既然兩人話已經說開,沈佳柔也不和他遮遮掩掩。
“咋不合適?損你顏麵了?”
孟岸廷心裏很別扭,“那倒沒,男主外女主內,你做好家務事就行,賺錢有我這個大老爺們。”
沈佳柔吃了口菜,不怒反笑。
“你賺錢?你那點津貼隻養兩個孩子還行,要是誰都花點,哪夠用?”
她放下碗筷,去臥室裏把抽屜裏的大把零錢拿出來。
徑直擺在孟岸廷跟前,也沒落座,居高臨下地和他掰扯掰扯。
“這裏一共一百六,都是我收破爛賺的。前有幾天賺了五百多,我全給了我媽。我媽大老遠過來城裏看我,順帶找二弟。二弟還沒成年,在那邊建材廠扛大包,隻為給徐叔治腿。小妹和二弟是雙胞胎,為了換錢打算把自個兒嫁了,你說我能這麼眼睜睜看著麼?”

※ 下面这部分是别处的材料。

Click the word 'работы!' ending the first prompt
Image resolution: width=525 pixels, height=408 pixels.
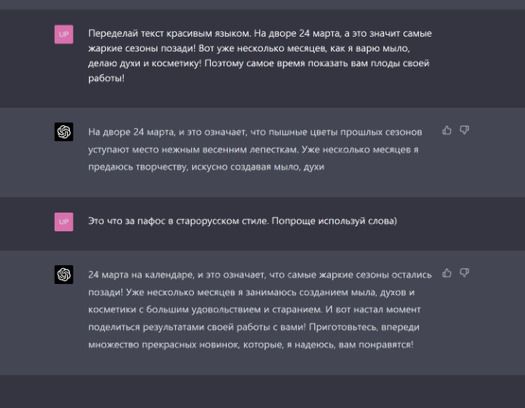(x=106, y=78)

孟岸廷剛開始還不知道她搞這出是為了幹啥,越聽到後麵眉頭越是緊鎖。
吃飯的速度慢下來,幹脆把筷子也放了。
“徐叔?”
“嗯,我媽改嫁的男人,去那邊生了三個孩子,一家人窮得揭不開鍋。始終是我媽,對我也不薄,我不能見死不救。全靠你的津貼,根本不夠花,再說現在個體戶經濟這麼好,總不能在家躺著眼睜睜看別人賺錢。”
改革春風吹滿地,這是多少人翻身的機會?
到後麵想賺錢都已經沒門路,小錢靠拚,大錢靠命。
站在這個風口上,可不是命好麼?
有這個命,幹啥不拚。
“你是軍官,做生意肯定不行,那隻能我去。你負責爭取榮耀,光耀門楣。我負責賺錢,改善生活,總不能咱們在城裏頓頓白米飯瘦豬肉,讓爸媽他們在鄉下天天吃糠咽菜吧?”

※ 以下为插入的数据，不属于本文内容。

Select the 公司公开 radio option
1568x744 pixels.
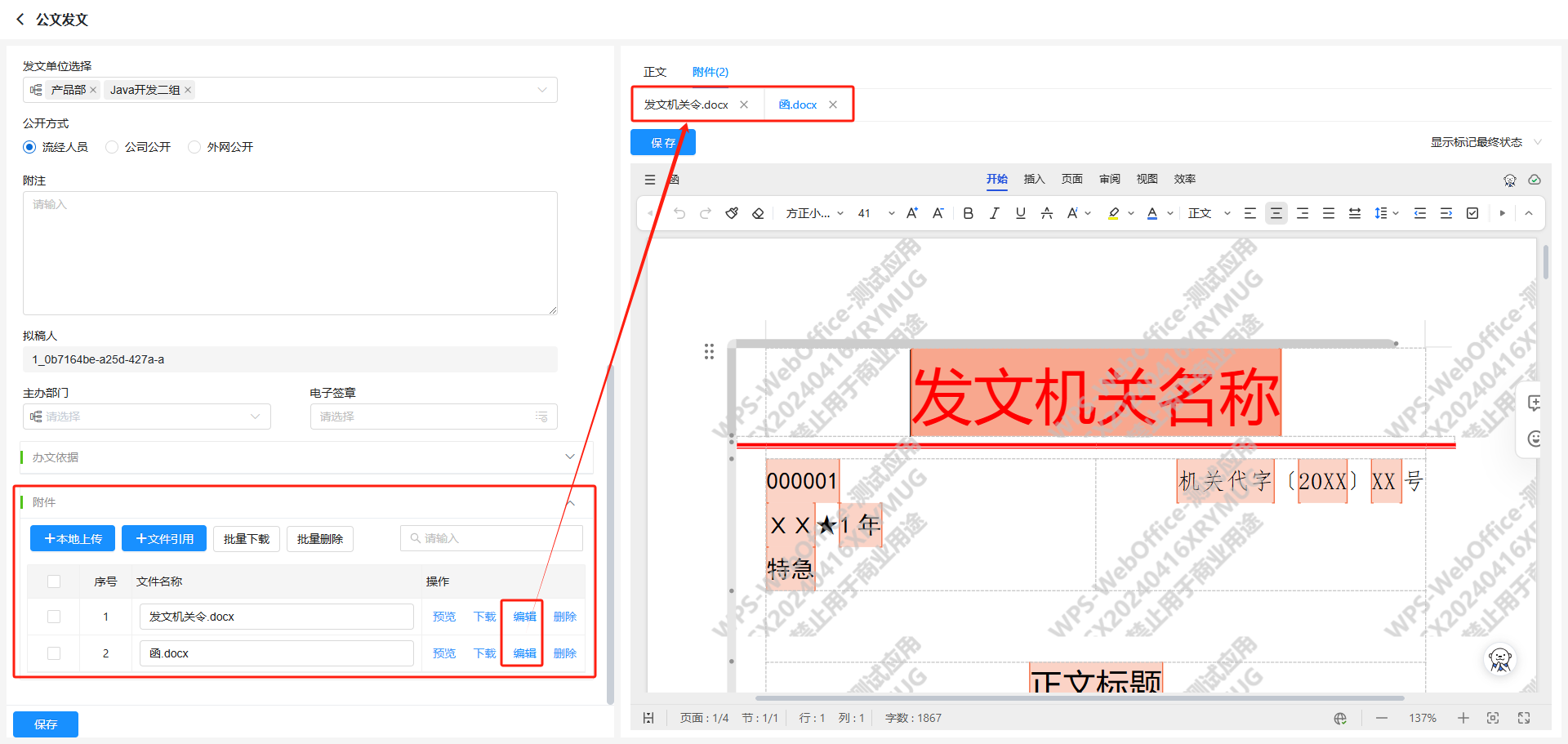[x=113, y=147]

孟岸廷以前還真沒考慮過這個,他一門心思想著多立功,為國爭光,往上爬爬,父母麵上有光,待遇也能好點。
至於賺錢這事兒,還真不如沈佳柔通透。
他三過家門而不入這麼多年,思想還停留在改革前,總覺得做生意是投機倒把,犯罪的。
被沈佳柔這麼一分析,好像確實賺錢刻不容緩。
別說徐家那邊,就說他老家,也該多拿點錢回去改善改善。
見他一張臉略微泛紅,想來已經聽進了她的說教,沈佳柔重新落座,繼續問。
“再說你現在腿傷沒有痊愈,也不能恢複訓練,在家做飯看看孩子不行?非要躺著睡著讓我伺候你?”
“……”
孟岸廷被說得有些害臊,趕緊喝口水壓壓驚,弱弱地反駁。
“沒那意思。”
沈佳柔不給他麵子,拆穿道,“你不就這意思?不管賺錢還是做飯,都是為了這個家,那我做飯不行,還不準我出門賺錢了?”

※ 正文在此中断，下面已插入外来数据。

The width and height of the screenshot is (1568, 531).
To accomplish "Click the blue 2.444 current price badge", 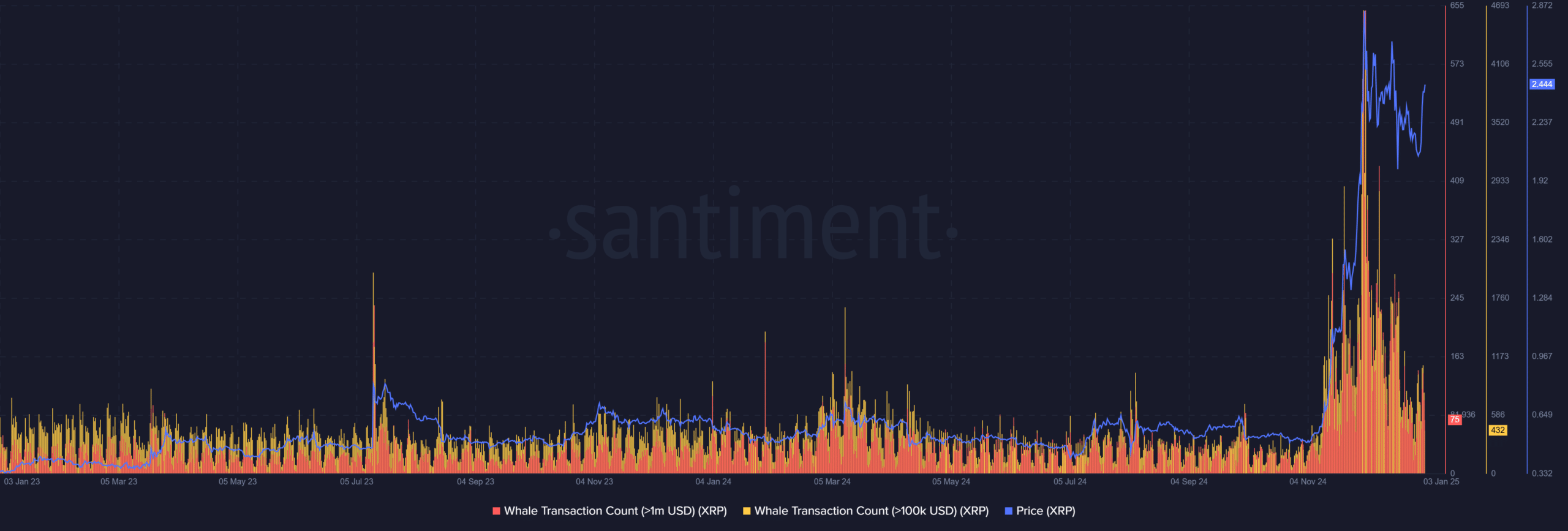I will coord(1542,85).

見爸爸媽媽吵得不可開交,左左幼幼兄妹倆也不懂,瞪著圓溜溜的眼睛,跟看戲似的。
見戰火稍微停歇,幼幼點點頭肯定道。
“媽媽賺錢,買糖吃。”
沈佳柔說開後,心情都好了不少,給小丫頭喂了塊肉,美滋滋道。
“可不是,媽媽要多賺錢,送咱們幼幼讀書。”
她捏捏寶貝香香滑滑的小臉,繼續說出自己的打算。
“即便小慧來了,我也要出門收廢品。人家過來幫忙,你以為給你當傭人使喚的?不得給人家開點工資?”
孟岸廷險些被嗆到。
“咋還要開工資?”
沈佳柔反問,“咋?親妹子就得白白給你幹活?你想奴役她?”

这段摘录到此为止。